>>>>
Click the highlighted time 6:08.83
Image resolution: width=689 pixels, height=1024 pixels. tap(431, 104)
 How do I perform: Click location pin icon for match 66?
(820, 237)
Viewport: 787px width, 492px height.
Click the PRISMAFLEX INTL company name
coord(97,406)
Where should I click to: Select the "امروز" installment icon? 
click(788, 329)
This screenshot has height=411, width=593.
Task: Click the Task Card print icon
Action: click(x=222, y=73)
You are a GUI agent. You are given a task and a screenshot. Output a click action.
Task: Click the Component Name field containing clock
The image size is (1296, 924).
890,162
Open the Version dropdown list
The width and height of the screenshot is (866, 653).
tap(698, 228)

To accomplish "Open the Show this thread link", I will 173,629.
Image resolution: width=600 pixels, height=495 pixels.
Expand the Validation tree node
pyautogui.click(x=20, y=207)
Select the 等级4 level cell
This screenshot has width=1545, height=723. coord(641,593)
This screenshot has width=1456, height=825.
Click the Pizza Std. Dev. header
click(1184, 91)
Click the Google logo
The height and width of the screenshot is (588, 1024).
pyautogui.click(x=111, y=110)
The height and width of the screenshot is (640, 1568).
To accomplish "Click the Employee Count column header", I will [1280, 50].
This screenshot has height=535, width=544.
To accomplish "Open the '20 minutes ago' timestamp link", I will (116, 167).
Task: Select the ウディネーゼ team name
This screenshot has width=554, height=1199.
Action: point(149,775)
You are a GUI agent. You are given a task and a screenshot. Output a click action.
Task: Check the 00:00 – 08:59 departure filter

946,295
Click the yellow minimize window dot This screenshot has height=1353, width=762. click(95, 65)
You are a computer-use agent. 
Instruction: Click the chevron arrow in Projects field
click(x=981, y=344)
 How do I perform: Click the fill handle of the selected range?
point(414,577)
<<<<
All of the data above should be reproduced word for word.

- _Answer area_:
Click the highlighted time 6:08.83
Image resolution: width=689 pixels, height=1024 pixels. tap(431, 104)
 How do I perform: Click location pin icon for match 66?
(820, 237)
Viewport: 787px width, 492px height.
Click the PRISMAFLEX INTL company name
coord(97,406)
Where should I click to: Select the "امروز" installment icon? 
click(788, 329)
This screenshot has height=411, width=593.
Task: Click the Task Card print icon
Action: click(x=222, y=73)
You are a GUI agent. You are given a task and a screenshot. Output a click action.
Task: Click the Component Name field containing clock
The image size is (1296, 924).
890,162
Open the Version dropdown list
The width and height of the screenshot is (866, 653).
tap(698, 228)

To accomplish "Open the Show this thread link", I will 173,629.
Image resolution: width=600 pixels, height=495 pixels.
Expand the Validation tree node
pyautogui.click(x=20, y=207)
Select the 等级4 level cell
This screenshot has width=1545, height=723. coord(641,593)
This screenshot has width=1456, height=825.
Click the Pizza Std. Dev. header
click(1184, 91)
Click the Google logo
The height and width of the screenshot is (588, 1024).
pyautogui.click(x=111, y=110)
The height and width of the screenshot is (640, 1568).
To accomplish "Click the Employee Count column header", I will [1280, 50].
This screenshot has height=535, width=544.
To accomplish "Open the '20 minutes ago' timestamp link", I will (116, 167).
Task: Select the ウディネーゼ team name
This screenshot has width=554, height=1199.
Action: point(149,775)
You are a GUI agent. You are given a task and a screenshot. Output a click action.
Task: Check the 00:00 – 08:59 departure filter

946,295
Click the yellow minimize window dot This screenshot has height=1353, width=762. click(95, 65)
You are a computer-use agent. 
Instruction: Click the chevron arrow in Projects field
click(x=981, y=344)
 How do I perform: Click the fill handle of the selected range?
point(414,577)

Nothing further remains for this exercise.